Keller, Helen

Keller, Helen (1880-1968), is an outstanding example of a person who conquered physical disabilities. A serious illness, which her doctor called “acute congestion of the stomach and brain,” destroyed her sight and hearing at the age of about 11/2. Because of this, she could not speak and was entirely shut off from the world. But she rose above her disabilities to gain international fame and to help disabled people live fuller lives.

Helen Keller
Helen Keller

For almost five years, she grew up, as she later said, “wild and unruly, giggling and chuckling to express pleasure; kicking, scratching, uttering the choked screams of the deaf-mute to indicate the opposite.” Then Helen’s father took her to Alexander Graham Bell. He advised Keller to write to the Perkins Institution for the Blind in Boston (now Perkins School for the Blind in Watertown, Massachusetts). Shortly before the child was 7, Anne Sullivan arrived from Boston to teach her. Sullivan had been nearly blind during childhood, but surgery in 1881 and 1887 partially restored her sight. She later married John A. Macy, but she remained with Helen Keller until her death. Then Mary Agnes “Polly” Thomson, who had been Keller’s secretary, took Sullivan’s place.

She learns to write.

Sullivan was able to make contact with the girl’s mind through the sense of touch. She used a manual alphabet by which she spelled out words on Helen’s hand. Gradually, the child was able to connect words with objects. Once she understood, her progress was rapid. Within three years, she knew the alphabet and could read and write in braille.

She learns to speak.

Until she was 10 years old, Keller could talk only with sign language. She decided she would learn to speak and took lessons from a teacher of the deaf. By the time she was 16, she could communicate well enough to go to preparatory school and to college. She chose Radcliffe, from which she graduated in 1904 with honors. Sullivan stayed with her through these years, interpreting lectures and class discussions for her.

She helps others.

After college, Keller became concerned with the conditions of the blind and the deaf-blind. She became active on the staffs of the American Foundation for the Blind and of the American Foundation for Overseas Blind. She appeared before legislatures, gave lectures, and wrote many books and articles. She started the Helen Keller Endowment Fund and asked for funds from wealthy people.

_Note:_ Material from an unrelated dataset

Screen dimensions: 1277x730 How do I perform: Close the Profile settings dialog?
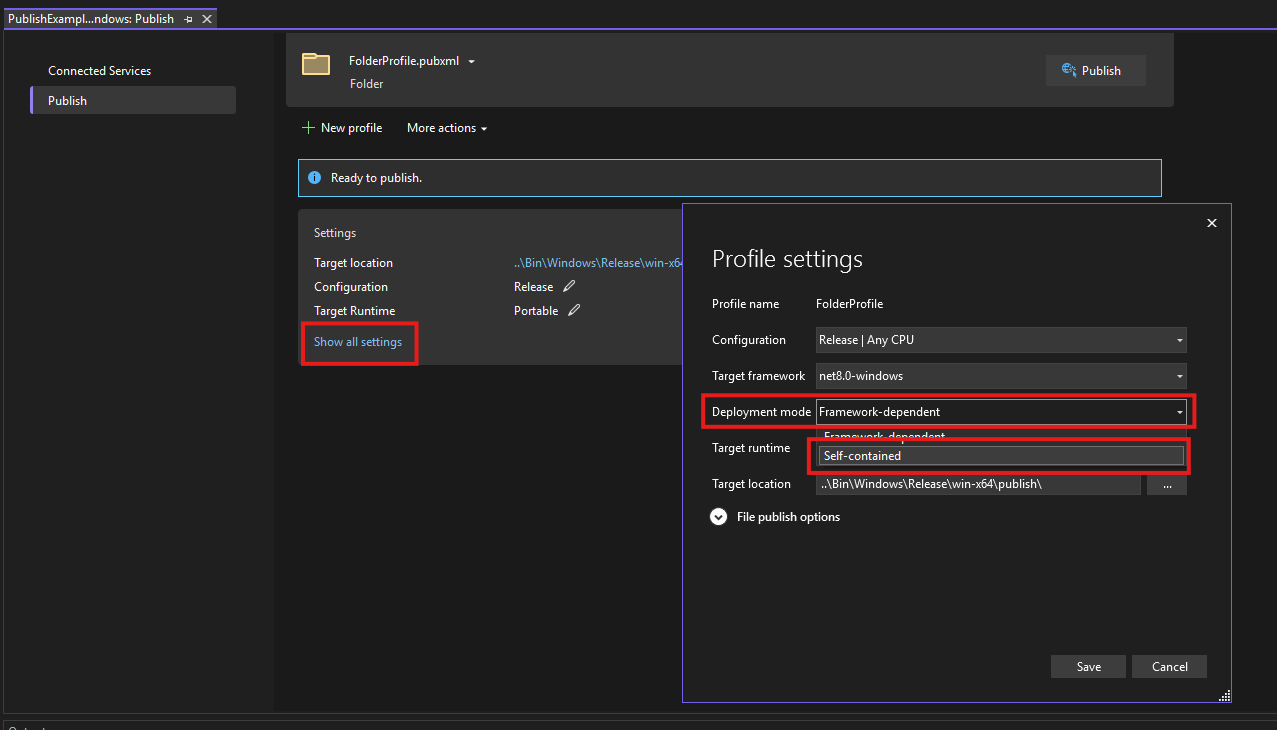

Keller became especially interested in bettering conditions for the blind in developing and war-ravaged nations. An enthusiastic and untiring traveler, she lectured in their behalf in over 25 nations throughout the world. During World War II (1939-1945), Keller worked with soldiers who had been blinded in the war. Wherever she appeared, she brought new courage to blind people.

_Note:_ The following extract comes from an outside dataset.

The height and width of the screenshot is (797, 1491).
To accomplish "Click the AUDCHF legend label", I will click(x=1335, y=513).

Keller received many awards of great distinction. They included the Chevalier’s ribbon of the French Legion of Honor, the Alumni Achievement Award of Radcliffe College, and decorations from many governments.

Keller’s books have been translated into more than 50 languages. They include The Story of My Life (1902); Optimism (1903); The World I Live In (1908); The Song of the Stone Wall (1910); Out of the Dark (1913); My Religion (1929); and Midstream: My Later Life (1930). Teacher (1955) tells of Sullivan. The motion picture Helen Keller in Her Story told the story of Keller’s life. The play The Miracle Worker (1959) and its motion-picture adaptation (1962) described how Sullivan made contact with Keller through the sense of touch. Helen Adams Keller was born on June 27, 1880, in Tuscumbia, Alabama. She died on June 1, 1968.